Instruction 1 >>
How many days of mourning did the government declare, according to the excerpt on Bhatti's assassination?
Instruction 2 >>
Write out the passage in the excerpt on Bhatti's assassination between "On the day following" and "the Bhatti case.", inclusive.
Instruction 3 >>
In the excerpt on Bhatti's assassination, on what grounds did Farahnaz Ispahani condemn the killing?

----- Source excerpt

On the day following Bhatti's assassination, hundreds of Christian demonstrators reportedly took to the streets across Punjab, with protesters burning tires and demanding justice. According to Minorities Concern of Pakistan, "Investigators are divided over the assassination case with some in the Islamabad police pointing the fingers at the Taliban and al-Qaeda". Later in 2011, an attempt was also made to shift the blame to "internal squabbles" among Christians. According to the same group, the identity of Bhatti's murderer was still unknown. In the months that followed, minority groups in Pakistan demanded the formation of a commission to probe the Bhatti case.

Reactions 
Domestic
Farahnaz Ispahani, an aide to President Asif Ali Zardari, condemned the assassination, saying: "This is a concerted campaign to slaughter every liberal, progressive and humanist voice in Pakistan." President Zardari vowed to combat the forces of obscurantism, and said, "we will not be intimidated nor will we retreat." The government declared three days of mourning. However, when the prime minister, Yousaf Raza Gillani, led a two-minute silence in parliament, three members of the Jamiat Ulema-i-Islam party remained seated. Muhammad Rafi Usmani, the grand mufti of Pakistan, referred to the possibility of the assassination being "an American conspiracy to defame the government of Pakistan, Muslims and Islam." The Pakistani delegate to the United Nations Human Rights Council, Asim Ahmad, said that it would not be right to link Bhatti's murder to the issue of blasphemy. Ahmad said freedom of speech could not justify defamation and blasphemy; "It is important to prevent the deliberate campaign of defamation of Islam and its Prophet."

Foreign
 The European Union condemned the murder, and expressed their concern about the climate of intolerance on the controversial blasphemy laws, and the United Nations High Commissioner for Human Rights called on Pakistan to reform its blasphemy laws.

Leaders of Australia, Canada, France, Germany, India, Spain, UK, USA, and the Vatican expressed their shock and condemnation of his killing.

----------
----- Data

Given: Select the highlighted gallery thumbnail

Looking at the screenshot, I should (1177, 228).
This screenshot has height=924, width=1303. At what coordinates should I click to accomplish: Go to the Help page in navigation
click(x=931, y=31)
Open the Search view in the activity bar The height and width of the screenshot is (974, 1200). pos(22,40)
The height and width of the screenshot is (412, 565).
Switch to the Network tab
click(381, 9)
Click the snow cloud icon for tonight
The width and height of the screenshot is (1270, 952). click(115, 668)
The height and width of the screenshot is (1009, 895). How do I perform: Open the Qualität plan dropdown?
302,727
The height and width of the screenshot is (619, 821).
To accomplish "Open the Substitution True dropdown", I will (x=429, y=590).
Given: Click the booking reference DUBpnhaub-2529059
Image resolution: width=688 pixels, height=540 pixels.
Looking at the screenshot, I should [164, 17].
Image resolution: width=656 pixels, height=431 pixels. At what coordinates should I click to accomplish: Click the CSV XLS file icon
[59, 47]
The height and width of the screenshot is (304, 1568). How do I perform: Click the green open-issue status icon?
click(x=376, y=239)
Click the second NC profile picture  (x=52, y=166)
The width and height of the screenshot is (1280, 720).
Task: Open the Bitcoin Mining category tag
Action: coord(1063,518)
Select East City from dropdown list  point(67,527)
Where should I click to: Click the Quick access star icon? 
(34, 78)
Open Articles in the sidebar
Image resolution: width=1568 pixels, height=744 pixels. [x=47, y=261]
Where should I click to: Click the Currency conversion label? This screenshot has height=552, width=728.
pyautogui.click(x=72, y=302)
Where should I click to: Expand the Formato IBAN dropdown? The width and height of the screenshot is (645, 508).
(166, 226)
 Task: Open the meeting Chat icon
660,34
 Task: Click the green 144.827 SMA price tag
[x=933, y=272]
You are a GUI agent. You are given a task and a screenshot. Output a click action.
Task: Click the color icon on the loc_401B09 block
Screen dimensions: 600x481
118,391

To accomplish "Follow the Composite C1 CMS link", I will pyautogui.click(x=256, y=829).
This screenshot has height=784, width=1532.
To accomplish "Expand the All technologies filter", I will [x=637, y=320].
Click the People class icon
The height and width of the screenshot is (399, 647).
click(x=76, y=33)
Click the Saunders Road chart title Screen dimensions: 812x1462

----------

Finished answer 1 >>
Three days.

Finished answer 2 >>
On the day following Bhatti's assassination, hundreds of Christian demonstrators reportedly took to the streets across Punjab, with protesters burning tires and demanding justice. According to Minorities Concern of Pakistan, "Investigators are divided over the assassination case with some in the Islamabad police pointing the fingers at the Taliban and al-Qaeda". Later in 2011, an attempt was also made to shift the blame to "internal squabbles" among Christians. According to the same group, the identity of Bhatti's murderer was still unknown. In the months that followed, minority groups in Pakistan demanded the formation of a commission to probe the Bhatti case.

Finished answer 3 >>
She condemned it because she saw it as part of a concerted campaign to slaughter every liberal, progressive and humanist voice in Pakistan.